After the hearing, Biden sent an angry letter to Powell and Ashcroft, to which Powell replied last week. The administration, Powell wrote, is "committed to ensuring that promotion of the rights of women is fully integrated into American foreign policy." But "the vagueness of the text of CEDAW and the record of the official U.N. body that reviews and comments on the implementation of the convention . . . raise a number of issues."
Until recently, the convention "was not an issue" in the State Department, according to the senior official. "I don't think people over here really thought about the politics of it."
But along with the provision of U.S. funds to U.N. population programs, the availability of sex education and reproductive health services to adolescents and the advocacy of condom use to prevent HIV infection -- all of which Powell has publicly supported -- the convention is a red flag to conservatives active on family issues.
In a February 2001 report titled "How U.N. Conventions on Women's and Children's Rights Undermine Family, Religion and Sovereignty," the Heritage Foundation said the United Nations used the convention to "push policy changes that would ultimately deconstruct the two-parent married family and counter traditional religious norms."
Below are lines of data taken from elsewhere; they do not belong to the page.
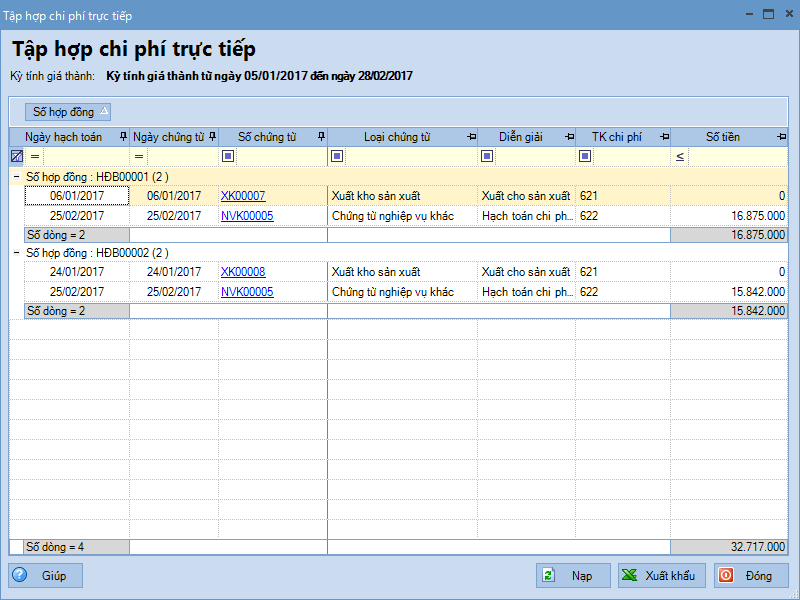Click the power icon on Đóng
The height and width of the screenshot is (600, 800).
click(x=726, y=575)
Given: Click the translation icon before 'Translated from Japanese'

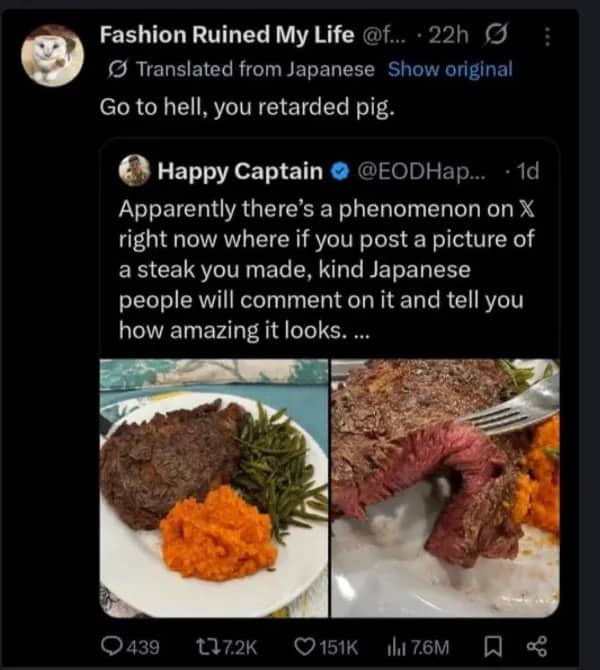Looking at the screenshot, I should pos(117,70).
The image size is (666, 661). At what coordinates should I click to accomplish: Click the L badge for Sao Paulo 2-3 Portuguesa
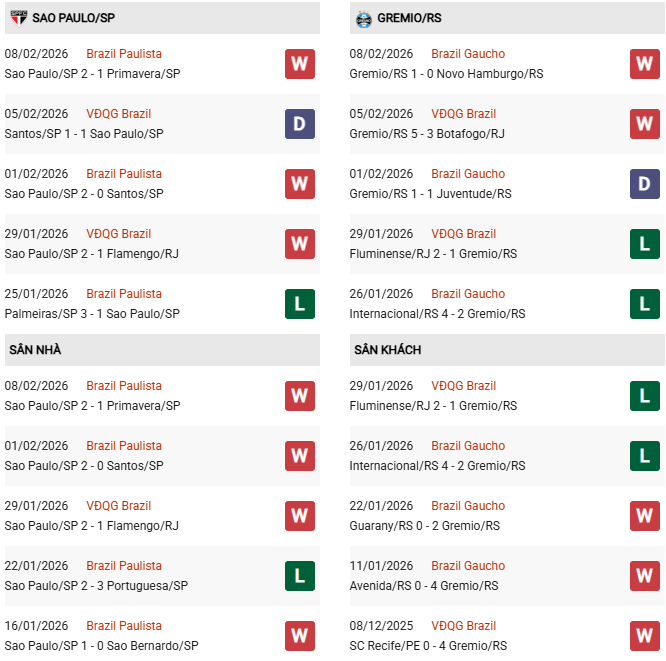pyautogui.click(x=299, y=576)
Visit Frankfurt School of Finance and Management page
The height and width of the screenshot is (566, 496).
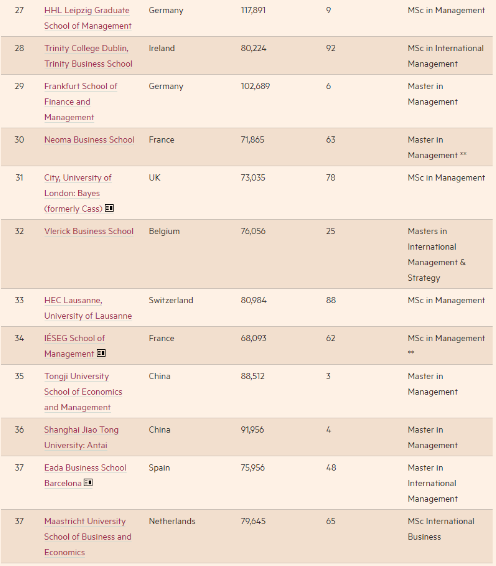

Janice Crouse of Concerned Women for America said the convention is "bad for women and . . . bad for the nation" and charged it would "supersede the Constitution." Bush appointed Crouse as part of the official U.S. delegation to last spring's U.N. Special Session on Children, during which the United States stood alone with conservative Islamic states in opposing reproductive health care for those younger than 18, which it said encouraged premarital sex, abortion and HIV infection.
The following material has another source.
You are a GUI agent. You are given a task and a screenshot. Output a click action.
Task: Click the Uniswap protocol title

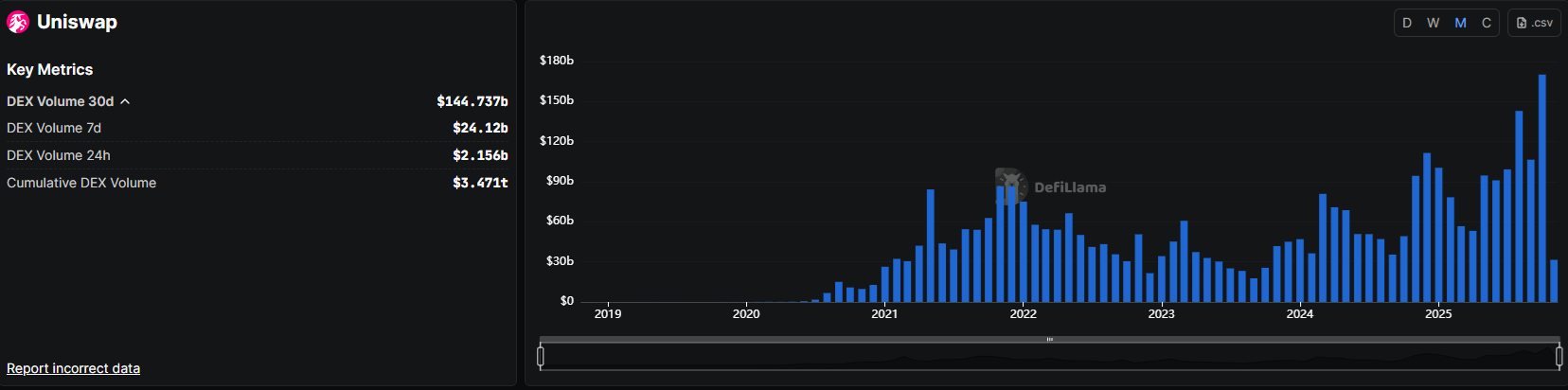click(x=77, y=22)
Many conservative organizations charge that the State Department took advantage of White House inattention to slip the convention into the category of treaties the administration considered "generally desirable." The Family Research Council has urged anti-convention calls and letters along with the Traditional Values Coalition, made up of conservative Christian churches, which has demanded that Bush "continue to uphold the beliefs of the American people by publicly denouncing this proposition."
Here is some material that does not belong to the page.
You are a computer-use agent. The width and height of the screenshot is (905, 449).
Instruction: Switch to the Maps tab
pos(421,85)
Not all of the convention's opponents charge that it seeks to end family life as we know it. In her Senate testimony last month, former U.N. ambassador Jeane J. Kirkpatrick described it as useless in achieving the gender equality it seeks to promote. As proof, she pointed out that parties to it include countries such as Pakistan and Saudi Arabia, where discrimination against women remains enshrined in law, custom or both.
Proponents argue that the treaty has enormous symbolic value, at the very least. "America cannot be a world leader in guaranteeing progress for women's human rights, whether in Afghanistan, here in the United States, or around the world, unless it is also a party to the global women's treaty," Harold Koh, former assistant secretary of state for human rights under Clinton, told the Senate.
There is "nothing in the substantive provisions of this treaty that even arguably jeopardizes our national interests," Koh said, and its provisions "are entirely consistent" with the U.S. Constitution and federal and state laws.